The chemical mechanism of depression remains controversial. For decades, psychiatrists have been telling us that a deficiency of monoamine neurotransmitters, usually serotonin, causes depression. But what causes that deficiency? And why do different patients have such different responses to antidepressant drugs?
There is another theory in the medical literature. Inflammation is strongly associated with depressive symptoms. It is well known that autoimmune diseases can damage almost any tissue or organ with an excessive inflammatory response to triggers that may or may not be identified. Some researchers report that inflammatory cytokines may be the true chemical imbalance for at least some depressed patients. Thus, anti-inflammatories have potential to be more effective than conventional antidepressants in some or all cases. There are many types of drugs currently used to reduce the immune system's attack on healthy tissue, with varying degrees of success for most autoimmune and inflammatory conditions.

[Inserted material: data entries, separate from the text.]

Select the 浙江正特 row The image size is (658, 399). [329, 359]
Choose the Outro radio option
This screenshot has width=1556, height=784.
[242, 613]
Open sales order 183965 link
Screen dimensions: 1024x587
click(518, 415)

I found three clinical trials currently in progress for immune therapies for depression. Two are dietary supplements and two are prescription drugs:
Vitamin D. This option is immediately available to anyone who wants to try it. Researchers at Loyola University in Maywood, Illinois, are testing dietary supplement capsules containing 50,000 IU of vitamin D once a week for six months to improve metabolic control and treat depressive symptoms in women with type 2 diabetes. Vitamin D has been associated with protection from multiple sclerosis, an autoimmune condition that affects the nervous system.
Omega-3 fatty acids. This is another nutritional option, under investigation by the University of Cincinnati. The dosages are 2.4 g/day and 15 g/day.
Cimicoxib. Affectis Pharmaceuticals is developing this non-steroidal anti-inflammatory drug (NSAID) for the treatment of depression and schizophrenia. It selectively inhibits the action of COX-2. This means it is similar to other drugs such as celecoxib (Celebrex).